— WHAT NEEDS TO BE DONE —
Copy out the items below word for word, starting at the line that contains "Where should I click to: Select" and ending at the line that contains "click(x=817, y=183)". Include both of those lines and nothing outside them.

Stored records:
<<<<

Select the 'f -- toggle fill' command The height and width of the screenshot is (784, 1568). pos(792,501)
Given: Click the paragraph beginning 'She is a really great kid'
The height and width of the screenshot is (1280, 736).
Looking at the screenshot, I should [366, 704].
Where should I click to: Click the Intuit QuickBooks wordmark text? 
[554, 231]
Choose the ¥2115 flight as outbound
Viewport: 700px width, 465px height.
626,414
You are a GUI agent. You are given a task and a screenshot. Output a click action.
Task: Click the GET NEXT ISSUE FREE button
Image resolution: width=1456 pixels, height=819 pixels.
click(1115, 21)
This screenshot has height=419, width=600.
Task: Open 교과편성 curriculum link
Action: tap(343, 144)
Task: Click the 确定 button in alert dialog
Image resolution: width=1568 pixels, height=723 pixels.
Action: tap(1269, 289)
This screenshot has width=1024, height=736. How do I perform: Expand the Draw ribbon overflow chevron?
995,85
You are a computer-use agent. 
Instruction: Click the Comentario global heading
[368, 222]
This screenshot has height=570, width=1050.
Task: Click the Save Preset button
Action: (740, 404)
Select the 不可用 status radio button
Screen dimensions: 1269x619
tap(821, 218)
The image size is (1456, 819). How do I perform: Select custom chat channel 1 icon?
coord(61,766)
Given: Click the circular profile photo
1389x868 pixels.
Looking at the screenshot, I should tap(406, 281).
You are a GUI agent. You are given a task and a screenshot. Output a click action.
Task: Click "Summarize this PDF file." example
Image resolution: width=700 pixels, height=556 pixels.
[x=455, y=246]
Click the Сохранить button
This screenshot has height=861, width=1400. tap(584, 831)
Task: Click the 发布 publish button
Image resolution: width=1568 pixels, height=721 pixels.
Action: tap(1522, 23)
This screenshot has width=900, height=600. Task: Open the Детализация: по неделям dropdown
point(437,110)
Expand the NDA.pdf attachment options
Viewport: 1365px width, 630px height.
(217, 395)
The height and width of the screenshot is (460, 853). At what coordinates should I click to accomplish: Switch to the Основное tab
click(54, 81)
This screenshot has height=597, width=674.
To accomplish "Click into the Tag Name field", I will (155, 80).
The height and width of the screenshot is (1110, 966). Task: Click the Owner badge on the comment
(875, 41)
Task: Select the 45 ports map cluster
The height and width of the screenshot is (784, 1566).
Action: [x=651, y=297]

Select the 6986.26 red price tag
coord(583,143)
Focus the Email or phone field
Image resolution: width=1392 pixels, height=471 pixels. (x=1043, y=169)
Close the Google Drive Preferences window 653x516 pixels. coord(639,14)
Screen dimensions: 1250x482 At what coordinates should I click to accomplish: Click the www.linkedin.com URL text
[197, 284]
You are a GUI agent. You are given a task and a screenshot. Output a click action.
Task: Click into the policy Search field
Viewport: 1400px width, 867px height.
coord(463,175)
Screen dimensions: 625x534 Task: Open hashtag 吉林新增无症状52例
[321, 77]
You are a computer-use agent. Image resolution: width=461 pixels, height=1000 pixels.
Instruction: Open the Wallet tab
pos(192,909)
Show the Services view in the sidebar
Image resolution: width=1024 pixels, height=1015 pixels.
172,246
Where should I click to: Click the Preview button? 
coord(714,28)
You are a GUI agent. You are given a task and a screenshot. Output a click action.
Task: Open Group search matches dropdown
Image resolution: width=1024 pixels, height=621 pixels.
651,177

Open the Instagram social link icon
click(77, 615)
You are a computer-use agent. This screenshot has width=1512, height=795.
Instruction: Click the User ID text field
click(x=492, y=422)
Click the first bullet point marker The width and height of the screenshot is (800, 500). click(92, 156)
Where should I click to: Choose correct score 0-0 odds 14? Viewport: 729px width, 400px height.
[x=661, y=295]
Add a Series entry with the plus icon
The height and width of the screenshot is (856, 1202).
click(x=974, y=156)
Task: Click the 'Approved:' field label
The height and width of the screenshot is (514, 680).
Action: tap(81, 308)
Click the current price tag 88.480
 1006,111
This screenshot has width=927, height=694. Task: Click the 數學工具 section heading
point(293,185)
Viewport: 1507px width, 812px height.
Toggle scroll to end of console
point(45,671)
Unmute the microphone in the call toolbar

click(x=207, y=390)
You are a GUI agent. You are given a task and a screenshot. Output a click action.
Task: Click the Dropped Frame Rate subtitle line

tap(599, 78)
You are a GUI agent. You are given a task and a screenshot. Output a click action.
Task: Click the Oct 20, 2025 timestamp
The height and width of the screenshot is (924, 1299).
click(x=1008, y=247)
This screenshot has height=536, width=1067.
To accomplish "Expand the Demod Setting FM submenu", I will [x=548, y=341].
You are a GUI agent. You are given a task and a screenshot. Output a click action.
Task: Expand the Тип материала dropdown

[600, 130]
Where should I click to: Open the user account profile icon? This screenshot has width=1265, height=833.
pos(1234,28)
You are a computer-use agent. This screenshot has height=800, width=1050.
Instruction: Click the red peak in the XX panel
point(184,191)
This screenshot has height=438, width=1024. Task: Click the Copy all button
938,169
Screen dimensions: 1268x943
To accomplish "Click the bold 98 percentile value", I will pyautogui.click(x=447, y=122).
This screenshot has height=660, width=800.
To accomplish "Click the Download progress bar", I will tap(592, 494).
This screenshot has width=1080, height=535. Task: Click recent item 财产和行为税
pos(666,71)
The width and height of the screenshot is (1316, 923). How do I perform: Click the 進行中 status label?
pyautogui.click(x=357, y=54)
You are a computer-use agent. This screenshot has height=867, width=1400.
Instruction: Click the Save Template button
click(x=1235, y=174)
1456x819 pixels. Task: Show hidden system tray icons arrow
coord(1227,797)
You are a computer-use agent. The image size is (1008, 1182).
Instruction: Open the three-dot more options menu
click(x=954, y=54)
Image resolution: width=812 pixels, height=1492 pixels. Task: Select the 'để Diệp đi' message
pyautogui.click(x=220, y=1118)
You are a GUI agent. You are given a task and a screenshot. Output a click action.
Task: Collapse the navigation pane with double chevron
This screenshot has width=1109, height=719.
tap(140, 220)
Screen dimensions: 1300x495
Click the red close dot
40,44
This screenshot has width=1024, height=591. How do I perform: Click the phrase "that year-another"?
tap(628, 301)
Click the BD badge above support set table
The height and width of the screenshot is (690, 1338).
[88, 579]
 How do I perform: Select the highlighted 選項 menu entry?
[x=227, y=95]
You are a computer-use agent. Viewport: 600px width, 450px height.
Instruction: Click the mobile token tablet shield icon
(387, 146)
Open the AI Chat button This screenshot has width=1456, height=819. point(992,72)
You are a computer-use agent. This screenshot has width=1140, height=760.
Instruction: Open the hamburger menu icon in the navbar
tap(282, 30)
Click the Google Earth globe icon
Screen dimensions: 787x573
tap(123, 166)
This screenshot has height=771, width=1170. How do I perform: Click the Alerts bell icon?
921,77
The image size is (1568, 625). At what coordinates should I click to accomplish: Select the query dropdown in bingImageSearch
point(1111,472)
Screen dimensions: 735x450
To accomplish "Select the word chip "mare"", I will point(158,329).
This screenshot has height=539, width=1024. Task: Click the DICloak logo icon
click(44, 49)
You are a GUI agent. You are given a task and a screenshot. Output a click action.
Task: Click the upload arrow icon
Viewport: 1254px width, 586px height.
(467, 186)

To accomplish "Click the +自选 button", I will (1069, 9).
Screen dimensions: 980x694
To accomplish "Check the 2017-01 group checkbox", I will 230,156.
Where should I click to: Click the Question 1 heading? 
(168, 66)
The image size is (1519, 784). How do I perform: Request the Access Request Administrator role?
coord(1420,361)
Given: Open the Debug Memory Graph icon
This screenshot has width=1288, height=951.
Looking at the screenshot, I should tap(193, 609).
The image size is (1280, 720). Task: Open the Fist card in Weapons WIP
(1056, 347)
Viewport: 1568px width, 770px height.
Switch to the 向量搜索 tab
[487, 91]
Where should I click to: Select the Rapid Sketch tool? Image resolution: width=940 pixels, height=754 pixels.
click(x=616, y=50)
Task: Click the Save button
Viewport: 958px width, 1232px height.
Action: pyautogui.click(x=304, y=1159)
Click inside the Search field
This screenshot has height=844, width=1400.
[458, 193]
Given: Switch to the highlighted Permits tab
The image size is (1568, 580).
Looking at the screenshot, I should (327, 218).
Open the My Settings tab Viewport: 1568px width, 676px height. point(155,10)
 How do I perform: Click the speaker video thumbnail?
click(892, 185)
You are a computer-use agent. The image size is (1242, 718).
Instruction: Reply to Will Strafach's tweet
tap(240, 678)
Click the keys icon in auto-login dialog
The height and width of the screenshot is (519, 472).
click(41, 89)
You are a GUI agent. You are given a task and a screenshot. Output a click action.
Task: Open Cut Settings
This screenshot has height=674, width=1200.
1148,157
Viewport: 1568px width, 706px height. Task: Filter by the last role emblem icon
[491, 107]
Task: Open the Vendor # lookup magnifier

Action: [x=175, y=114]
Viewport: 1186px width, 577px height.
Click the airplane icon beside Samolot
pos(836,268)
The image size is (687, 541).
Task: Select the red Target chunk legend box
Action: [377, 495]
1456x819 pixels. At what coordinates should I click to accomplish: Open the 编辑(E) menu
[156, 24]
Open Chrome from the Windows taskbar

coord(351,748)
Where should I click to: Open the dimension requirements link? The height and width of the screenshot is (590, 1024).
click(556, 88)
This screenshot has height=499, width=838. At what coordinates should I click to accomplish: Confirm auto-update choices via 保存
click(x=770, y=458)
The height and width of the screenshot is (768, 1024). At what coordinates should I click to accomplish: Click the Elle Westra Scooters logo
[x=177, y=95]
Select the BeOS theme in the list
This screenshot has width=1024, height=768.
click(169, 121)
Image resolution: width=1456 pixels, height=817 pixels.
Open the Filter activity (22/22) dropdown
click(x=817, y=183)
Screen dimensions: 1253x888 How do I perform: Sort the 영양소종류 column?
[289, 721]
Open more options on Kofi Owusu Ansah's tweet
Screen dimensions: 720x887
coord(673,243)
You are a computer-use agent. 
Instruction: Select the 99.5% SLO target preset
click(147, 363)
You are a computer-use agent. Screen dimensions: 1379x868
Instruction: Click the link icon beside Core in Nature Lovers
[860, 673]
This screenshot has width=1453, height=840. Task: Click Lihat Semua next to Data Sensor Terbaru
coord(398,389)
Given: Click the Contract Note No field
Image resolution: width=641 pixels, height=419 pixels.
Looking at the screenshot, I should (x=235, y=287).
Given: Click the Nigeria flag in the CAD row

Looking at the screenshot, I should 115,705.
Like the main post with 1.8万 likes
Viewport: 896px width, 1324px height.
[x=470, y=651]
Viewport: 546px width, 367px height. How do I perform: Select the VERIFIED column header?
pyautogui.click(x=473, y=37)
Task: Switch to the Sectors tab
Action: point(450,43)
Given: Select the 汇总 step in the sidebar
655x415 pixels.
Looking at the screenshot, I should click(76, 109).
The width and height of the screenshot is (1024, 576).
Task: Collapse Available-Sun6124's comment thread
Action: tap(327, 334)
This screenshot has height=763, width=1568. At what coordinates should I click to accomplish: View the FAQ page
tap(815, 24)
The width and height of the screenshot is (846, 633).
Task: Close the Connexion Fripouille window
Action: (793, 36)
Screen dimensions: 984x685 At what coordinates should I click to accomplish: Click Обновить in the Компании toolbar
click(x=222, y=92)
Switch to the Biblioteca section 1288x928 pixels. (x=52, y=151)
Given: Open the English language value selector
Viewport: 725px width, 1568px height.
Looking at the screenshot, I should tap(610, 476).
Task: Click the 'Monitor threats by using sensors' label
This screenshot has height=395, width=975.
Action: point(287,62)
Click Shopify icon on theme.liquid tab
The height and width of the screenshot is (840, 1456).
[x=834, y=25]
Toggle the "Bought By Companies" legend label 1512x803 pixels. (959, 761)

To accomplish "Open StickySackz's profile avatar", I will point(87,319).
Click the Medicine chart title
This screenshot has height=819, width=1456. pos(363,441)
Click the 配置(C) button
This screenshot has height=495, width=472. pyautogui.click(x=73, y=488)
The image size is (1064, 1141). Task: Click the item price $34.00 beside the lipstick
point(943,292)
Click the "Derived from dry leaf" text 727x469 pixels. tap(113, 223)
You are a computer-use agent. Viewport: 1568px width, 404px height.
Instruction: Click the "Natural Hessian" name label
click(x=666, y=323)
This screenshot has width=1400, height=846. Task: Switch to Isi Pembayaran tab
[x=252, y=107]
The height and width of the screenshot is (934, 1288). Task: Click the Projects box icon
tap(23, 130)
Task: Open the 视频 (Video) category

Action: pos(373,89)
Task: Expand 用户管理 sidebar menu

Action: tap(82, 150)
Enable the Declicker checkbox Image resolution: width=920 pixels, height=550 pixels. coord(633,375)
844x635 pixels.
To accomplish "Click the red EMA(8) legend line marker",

>>>>

— EXERCISE SOLUTION —
Where should I click to: Select the Rapid Sketch tool? Image resolution: width=940 pixels, height=754 pixels.
click(x=616, y=50)
Task: Click the Save button
Viewport: 958px width, 1232px height.
Action: pyautogui.click(x=304, y=1159)
Click inside the Search field
This screenshot has height=844, width=1400.
[458, 193]
Given: Switch to the highlighted Permits tab
The image size is (1568, 580).
Looking at the screenshot, I should (327, 218).
Open the My Settings tab Viewport: 1568px width, 676px height. point(155,10)
 How do I perform: Click the speaker video thumbnail?
click(892, 185)
You are a computer-use agent. The image size is (1242, 718).
Instruction: Reply to Will Strafach's tweet
tap(240, 678)
Click the keys icon in auto-login dialog
The height and width of the screenshot is (519, 472).
click(41, 89)
You are a GUI agent. You are given a task and a screenshot. Output a click action.
Task: Open Cut Settings
This screenshot has height=674, width=1200.
1148,157
Viewport: 1568px width, 706px height. Task: Filter by the last role emblem icon
[491, 107]
Task: Open the Vendor # lookup magnifier

Action: [x=175, y=114]
Viewport: 1186px width, 577px height.
Click the airplane icon beside Samolot
pos(836,268)
The image size is (687, 541).
Task: Select the red Target chunk legend box
Action: [377, 495]
1456x819 pixels. At what coordinates should I click to accomplish: Open the 编辑(E) menu
[156, 24]
Open Chrome from the Windows taskbar

coord(351,748)
Where should I click to: Open the dimension requirements link? The height and width of the screenshot is (590, 1024).
click(556, 88)
This screenshot has height=499, width=838. At what coordinates should I click to accomplish: Confirm auto-update choices via 保存
click(x=770, y=458)
The height and width of the screenshot is (768, 1024). At what coordinates should I click to accomplish: Click the Elle Westra Scooters logo
[x=177, y=95]
Select the BeOS theme in the list
This screenshot has width=1024, height=768.
click(169, 121)
Image resolution: width=1456 pixels, height=817 pixels.
Open the Filter activity (22/22) dropdown
click(x=817, y=183)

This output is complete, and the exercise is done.